## Exercise details
Output exactly the lines below, starting with the line that has "787x311 pixels." and going on through the line that has "Click the yellow S button under channel 1", both included, and no other lines.

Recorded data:
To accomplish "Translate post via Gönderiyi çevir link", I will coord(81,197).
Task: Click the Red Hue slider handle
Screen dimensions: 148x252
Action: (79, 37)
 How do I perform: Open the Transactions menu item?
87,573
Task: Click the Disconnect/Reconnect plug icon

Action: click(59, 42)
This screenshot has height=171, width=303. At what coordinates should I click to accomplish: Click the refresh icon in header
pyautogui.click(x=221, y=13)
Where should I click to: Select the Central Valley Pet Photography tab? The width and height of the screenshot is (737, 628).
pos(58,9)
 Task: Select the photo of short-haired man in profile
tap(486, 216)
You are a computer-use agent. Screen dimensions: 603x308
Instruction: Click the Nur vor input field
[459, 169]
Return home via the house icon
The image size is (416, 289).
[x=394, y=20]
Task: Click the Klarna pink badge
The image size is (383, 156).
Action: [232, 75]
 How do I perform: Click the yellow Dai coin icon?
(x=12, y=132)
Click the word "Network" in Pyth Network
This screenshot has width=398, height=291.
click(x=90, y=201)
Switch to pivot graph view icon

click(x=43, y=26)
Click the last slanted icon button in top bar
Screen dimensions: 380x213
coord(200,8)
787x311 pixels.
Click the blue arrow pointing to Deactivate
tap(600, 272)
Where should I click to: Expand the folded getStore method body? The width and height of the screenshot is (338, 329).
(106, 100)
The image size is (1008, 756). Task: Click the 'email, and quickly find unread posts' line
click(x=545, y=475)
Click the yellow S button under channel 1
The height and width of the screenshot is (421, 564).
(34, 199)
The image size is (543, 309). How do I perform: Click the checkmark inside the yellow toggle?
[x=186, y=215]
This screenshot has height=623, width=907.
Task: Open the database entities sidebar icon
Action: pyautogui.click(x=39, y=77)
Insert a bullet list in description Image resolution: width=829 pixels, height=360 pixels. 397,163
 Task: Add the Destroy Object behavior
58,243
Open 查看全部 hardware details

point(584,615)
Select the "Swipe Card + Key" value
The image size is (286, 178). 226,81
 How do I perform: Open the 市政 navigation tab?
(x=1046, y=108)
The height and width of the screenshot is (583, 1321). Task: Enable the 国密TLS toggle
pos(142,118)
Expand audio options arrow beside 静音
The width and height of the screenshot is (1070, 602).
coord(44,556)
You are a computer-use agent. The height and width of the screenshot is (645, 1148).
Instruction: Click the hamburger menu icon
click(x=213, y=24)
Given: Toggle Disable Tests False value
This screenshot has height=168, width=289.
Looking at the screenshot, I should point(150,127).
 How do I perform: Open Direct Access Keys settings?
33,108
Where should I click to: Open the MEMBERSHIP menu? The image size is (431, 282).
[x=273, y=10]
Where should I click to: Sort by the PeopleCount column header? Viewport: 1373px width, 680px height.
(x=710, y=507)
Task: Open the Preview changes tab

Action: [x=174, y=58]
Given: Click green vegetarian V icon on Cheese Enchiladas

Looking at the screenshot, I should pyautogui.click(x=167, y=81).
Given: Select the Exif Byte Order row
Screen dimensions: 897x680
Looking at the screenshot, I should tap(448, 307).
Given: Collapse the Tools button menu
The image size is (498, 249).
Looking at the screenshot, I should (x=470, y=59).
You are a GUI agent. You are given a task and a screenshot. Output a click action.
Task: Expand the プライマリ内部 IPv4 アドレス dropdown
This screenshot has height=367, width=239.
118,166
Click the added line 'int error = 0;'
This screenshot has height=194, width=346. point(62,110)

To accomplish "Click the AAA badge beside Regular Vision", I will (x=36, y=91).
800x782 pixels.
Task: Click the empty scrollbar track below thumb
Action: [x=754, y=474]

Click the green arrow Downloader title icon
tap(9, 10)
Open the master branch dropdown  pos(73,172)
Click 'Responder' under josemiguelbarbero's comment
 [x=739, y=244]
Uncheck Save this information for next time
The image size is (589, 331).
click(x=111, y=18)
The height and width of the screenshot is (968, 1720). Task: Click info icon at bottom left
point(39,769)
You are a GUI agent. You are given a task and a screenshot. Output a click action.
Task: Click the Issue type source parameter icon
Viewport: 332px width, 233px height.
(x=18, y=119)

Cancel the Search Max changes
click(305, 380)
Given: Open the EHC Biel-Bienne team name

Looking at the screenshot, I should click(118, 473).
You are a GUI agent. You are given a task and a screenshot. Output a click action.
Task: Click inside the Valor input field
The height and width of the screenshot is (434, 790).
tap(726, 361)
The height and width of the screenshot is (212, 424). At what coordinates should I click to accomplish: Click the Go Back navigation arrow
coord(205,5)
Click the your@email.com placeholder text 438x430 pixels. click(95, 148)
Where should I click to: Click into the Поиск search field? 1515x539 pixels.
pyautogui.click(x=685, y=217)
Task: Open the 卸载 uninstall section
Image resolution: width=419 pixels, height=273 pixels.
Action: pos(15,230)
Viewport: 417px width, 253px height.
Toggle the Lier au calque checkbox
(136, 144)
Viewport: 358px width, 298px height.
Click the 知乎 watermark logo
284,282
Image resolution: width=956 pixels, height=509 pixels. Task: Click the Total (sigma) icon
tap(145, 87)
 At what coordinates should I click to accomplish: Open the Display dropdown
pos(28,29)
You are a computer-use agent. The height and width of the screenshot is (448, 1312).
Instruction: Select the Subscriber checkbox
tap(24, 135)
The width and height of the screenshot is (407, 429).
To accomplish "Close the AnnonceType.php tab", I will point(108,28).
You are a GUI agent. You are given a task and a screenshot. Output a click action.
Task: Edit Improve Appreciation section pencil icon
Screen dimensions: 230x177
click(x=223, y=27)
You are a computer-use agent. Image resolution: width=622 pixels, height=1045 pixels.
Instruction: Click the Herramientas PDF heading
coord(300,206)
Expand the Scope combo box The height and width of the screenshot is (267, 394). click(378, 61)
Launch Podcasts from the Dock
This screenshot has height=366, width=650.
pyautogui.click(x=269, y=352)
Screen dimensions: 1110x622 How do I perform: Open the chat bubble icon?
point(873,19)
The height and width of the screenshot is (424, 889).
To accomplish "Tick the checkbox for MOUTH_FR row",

## Solution to this task
787x311 pixels.
Click the blue arrow pointing to Deactivate
tap(600, 272)
Where should I click to: Expand the folded getStore method body? The width and height of the screenshot is (338, 329).
(106, 100)
The image size is (1008, 756). Task: Click the 'email, and quickly find unread posts' line
click(x=545, y=475)
Click the yellow S button under channel 1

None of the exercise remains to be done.